Friday, January 16, 2009

Learning in War-Time

This article is culturally conditioned, about the value of education even when there's this huge war going on. At the same time, it has universal truths applicable to all time periods. During the war, C.S. Lewis first questioned whether education during war-time was "like fiddling while Rome burns."

Lewis then asked a very thought-provoking question, "We can see that every Christian who comes to a university must at all times face a question compared with which the questions raised by the war are relatively unimportant. He must ask himself how it is right,
or even psychologically possible, for creatures who are every moment advancing either to heaven or to hell, to spend any fraction of the little time allowed them in this world on such comparative trivialities as literature or art, mathematics or biology. If human culture can stand up to that, it can stand up to anything." In another spot, he wrote that we always must answer, "How can you be so frivolous and selfish as to think about anything but the salvation of human souls/ but the war?" Sometimes I wonder that myself, and in the last blog, I stated that one of my churches encouraged people to live with an eternal perspective, focusing on saving souls and the Bible. This church would value college education, but primarily for students to be missionaries to other college students. I don't know what I think about all that, but Lewis' insights were fascinating to me!
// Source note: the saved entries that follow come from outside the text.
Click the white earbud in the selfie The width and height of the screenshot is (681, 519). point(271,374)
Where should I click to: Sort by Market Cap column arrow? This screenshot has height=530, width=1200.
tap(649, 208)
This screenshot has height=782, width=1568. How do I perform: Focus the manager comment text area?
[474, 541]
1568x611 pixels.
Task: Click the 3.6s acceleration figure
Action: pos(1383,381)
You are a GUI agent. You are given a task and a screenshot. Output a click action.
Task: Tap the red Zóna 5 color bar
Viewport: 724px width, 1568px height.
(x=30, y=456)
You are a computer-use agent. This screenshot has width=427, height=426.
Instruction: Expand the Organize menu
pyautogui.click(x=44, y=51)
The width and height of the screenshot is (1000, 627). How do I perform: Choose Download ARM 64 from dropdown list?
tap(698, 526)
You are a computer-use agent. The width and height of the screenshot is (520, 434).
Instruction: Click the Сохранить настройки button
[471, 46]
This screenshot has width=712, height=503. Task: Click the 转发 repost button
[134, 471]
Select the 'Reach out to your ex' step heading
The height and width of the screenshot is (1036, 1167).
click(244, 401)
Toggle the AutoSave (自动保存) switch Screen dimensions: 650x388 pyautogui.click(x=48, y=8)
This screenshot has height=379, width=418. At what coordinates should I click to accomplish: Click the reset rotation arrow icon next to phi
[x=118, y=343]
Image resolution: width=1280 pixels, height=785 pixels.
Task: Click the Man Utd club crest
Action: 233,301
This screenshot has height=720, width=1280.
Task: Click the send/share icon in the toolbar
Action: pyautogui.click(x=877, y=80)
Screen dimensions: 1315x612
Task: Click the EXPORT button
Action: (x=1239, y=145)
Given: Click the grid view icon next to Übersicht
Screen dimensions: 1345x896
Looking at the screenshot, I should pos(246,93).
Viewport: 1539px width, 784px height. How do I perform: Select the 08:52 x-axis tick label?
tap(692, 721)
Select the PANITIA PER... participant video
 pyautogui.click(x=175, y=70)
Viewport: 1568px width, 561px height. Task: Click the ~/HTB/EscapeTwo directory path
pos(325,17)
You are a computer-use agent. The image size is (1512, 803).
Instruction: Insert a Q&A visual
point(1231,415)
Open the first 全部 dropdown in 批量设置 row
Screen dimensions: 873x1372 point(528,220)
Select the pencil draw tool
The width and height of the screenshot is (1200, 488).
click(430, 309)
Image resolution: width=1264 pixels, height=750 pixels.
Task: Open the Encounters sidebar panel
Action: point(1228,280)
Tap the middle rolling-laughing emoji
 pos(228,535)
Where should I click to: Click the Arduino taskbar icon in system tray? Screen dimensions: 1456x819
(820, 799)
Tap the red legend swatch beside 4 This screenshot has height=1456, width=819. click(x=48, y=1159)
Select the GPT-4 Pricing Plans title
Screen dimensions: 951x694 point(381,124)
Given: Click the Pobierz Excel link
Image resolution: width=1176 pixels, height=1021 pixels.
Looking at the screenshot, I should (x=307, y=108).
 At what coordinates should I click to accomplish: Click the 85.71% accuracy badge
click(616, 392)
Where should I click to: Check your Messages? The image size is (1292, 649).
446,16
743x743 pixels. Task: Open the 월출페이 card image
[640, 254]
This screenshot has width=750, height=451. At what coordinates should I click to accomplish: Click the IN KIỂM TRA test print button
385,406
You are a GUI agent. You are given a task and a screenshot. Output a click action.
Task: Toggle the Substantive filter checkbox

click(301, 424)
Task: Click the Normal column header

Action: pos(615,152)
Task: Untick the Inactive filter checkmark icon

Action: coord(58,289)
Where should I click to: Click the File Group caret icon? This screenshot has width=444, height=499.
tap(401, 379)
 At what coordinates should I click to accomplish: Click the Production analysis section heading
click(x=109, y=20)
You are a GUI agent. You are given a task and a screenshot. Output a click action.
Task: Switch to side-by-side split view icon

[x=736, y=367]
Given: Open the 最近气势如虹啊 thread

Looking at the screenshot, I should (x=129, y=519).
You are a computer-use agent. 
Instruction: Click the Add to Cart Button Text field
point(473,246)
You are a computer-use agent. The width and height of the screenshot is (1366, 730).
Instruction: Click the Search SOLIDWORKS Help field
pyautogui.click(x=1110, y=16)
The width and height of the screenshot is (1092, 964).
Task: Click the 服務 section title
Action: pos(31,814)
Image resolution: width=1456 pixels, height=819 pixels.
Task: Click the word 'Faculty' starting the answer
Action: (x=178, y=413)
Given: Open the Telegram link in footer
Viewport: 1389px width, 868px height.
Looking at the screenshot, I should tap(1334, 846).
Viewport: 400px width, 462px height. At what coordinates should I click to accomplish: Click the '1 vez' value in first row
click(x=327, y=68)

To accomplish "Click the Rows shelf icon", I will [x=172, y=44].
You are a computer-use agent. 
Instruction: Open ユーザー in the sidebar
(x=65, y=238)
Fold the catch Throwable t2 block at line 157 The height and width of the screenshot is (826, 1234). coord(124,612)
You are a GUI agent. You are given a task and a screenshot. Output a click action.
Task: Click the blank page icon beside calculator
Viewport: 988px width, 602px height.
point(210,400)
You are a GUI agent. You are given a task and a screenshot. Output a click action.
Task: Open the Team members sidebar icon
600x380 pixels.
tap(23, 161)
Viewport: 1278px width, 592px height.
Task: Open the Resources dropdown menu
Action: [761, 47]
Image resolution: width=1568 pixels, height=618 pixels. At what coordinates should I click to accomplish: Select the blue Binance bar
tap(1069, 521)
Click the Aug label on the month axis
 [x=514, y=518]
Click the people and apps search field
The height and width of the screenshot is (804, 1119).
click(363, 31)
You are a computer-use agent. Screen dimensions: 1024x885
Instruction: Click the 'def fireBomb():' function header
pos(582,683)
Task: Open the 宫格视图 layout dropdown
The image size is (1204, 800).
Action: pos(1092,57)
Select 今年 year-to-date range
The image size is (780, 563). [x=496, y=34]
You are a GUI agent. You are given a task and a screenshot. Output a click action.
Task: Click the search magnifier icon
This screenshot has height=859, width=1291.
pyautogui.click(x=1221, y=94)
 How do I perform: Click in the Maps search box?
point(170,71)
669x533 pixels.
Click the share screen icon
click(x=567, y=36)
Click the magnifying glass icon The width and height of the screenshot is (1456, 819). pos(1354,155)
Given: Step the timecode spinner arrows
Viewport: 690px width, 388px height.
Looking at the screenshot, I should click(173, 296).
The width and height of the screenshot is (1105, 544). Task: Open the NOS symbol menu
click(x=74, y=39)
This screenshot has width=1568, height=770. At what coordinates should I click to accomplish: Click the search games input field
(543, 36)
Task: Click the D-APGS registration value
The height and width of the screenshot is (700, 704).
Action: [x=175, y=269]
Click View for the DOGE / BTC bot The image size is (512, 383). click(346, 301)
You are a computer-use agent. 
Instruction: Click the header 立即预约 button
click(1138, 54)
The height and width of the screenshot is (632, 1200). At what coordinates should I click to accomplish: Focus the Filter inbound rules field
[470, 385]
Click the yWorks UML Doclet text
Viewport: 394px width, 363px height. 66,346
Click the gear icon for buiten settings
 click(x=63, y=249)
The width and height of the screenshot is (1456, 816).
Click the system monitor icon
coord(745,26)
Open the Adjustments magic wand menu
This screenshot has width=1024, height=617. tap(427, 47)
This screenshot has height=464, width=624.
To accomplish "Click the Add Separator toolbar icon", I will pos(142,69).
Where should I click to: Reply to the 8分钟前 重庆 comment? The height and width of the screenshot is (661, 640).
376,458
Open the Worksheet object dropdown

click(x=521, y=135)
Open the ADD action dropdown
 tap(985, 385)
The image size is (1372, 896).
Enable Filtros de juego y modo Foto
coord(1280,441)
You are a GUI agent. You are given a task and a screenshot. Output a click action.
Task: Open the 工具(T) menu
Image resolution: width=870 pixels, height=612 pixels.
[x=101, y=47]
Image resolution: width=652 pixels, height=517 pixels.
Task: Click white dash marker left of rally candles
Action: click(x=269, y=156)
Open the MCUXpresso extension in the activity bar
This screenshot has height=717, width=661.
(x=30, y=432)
I love C.S. Lewis' answer, "The war creates no absolutely new situation: it simply aggravates the permanent humansituation so that we can no longer ignore it... If men had postponed the search for knowledge and beauty until they were secure the search would never have begun." Very true. Lewis went on to say that "it is clear that Christianity does not exclude any of the ordinary human activities," quoting Paul's command for people "to get on with their jobs." Then, continuing on, "All of our merely natural activities will be accepted, if they are offered to God, even the jumblest: and all of them, even the noblest, will be sinful if they are not." Lewis said that education "is not the only road to God, nor the safest, but we find it to be a rouad, and it may be the appointed road for us." At the same time, Lewis cautioned about the harms of intellect to pursue one's own glory rather than God's.

Another interesting point he brought up is, "If all the world were Christian, it might not matter if all the world were uneducated... Good philosophy must exist, if for no other reason, because bad philosophy needs to be answered." That's an interesting point because as Christians were are called to live IN the world but not OF the world. I think Christians who retreat from society are not obeying the "cultural mandate," as Plantinga might stay. The Bible is eternal truth, but it also is embedded in the culture of the time. Today, our intellectual philosophies cannot be avoided by Christians. We, as Christians, should be right inside the culture, reforming it from within, and that includes academics.

Lewis then talked about how students could counter arguments that they should be concentrating solely on the war. He warned, "Do not let your nerves and emotions lead you into thinking your present predicament more abnormal than it really is." Lewis wrote about three "enemies" that war raises against the scholar:
1. Excitement- the tendency to think and feel about the war when we had intended to think about our work (counter: the war has only aggravated an old enemy)
2. Frustration- the feeling that we shall not have time to finish (counter: we should leave futurity in God's hands)
3. Fear- war threatens with death and pain (counter: maybe we should be aware of our mortality).

In conlcusion, Lewis said, "But if we thought that for soe souls, and at soe times, the life of learning, humbly offered to God, was, in its own sall way, one of the appointed approaches to the Divine reality and the Divine beauty which we hope to enjoy hereafter, we can think so still." In other words, he believed learning during war-time was legitimate (although it would have been really funny if he had gone the other way, him being a professor and all...). Overall, I liked Lewis' points here, especially about the value of Christians being educated.